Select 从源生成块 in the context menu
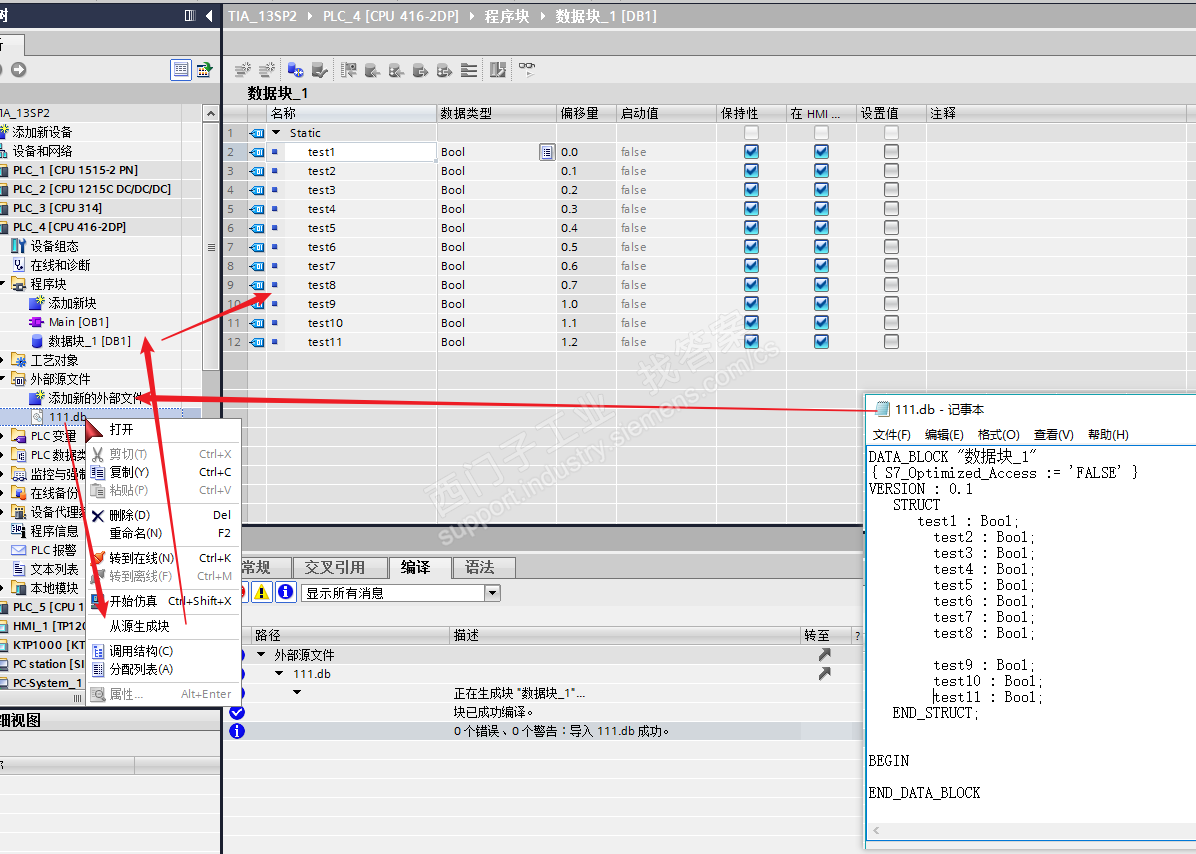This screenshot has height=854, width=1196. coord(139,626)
- - - - - - -
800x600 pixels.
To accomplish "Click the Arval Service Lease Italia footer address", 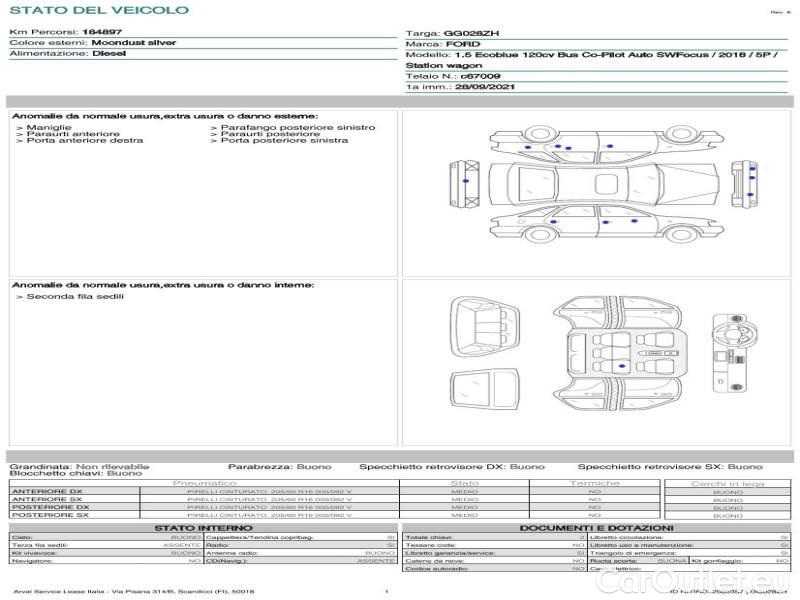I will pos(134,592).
- - - - - - -
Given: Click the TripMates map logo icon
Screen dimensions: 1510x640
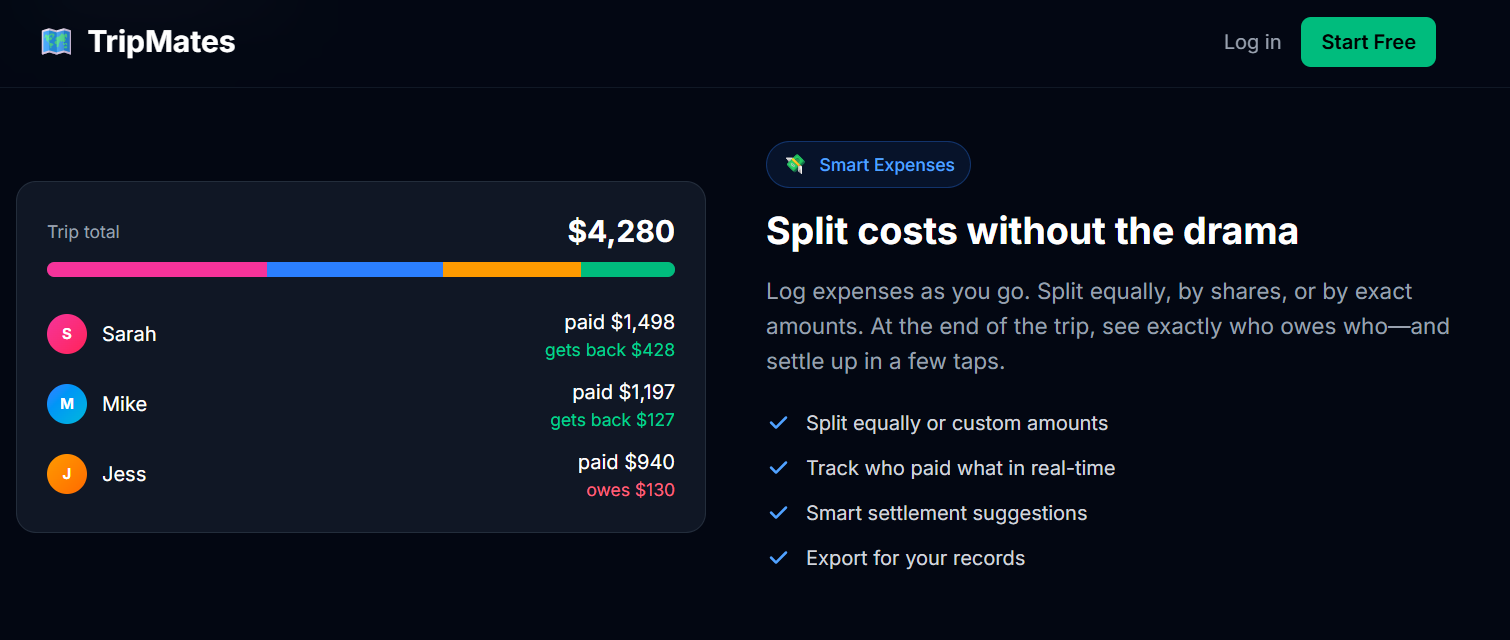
- - - - - - -
## HOW TO COMPLETE THIS TASK:
Only one part of the material above is to be transcribed, namely the lines starting with the line that has "Given: Click the TripMates map logo icon" and going on through the line that has "Screen dimensions: 1510x640", exactly as they stand.

## WRITTEN RESPONSE:
Given: Click the TripMates map logo icon
Screen dimensions: 1510x640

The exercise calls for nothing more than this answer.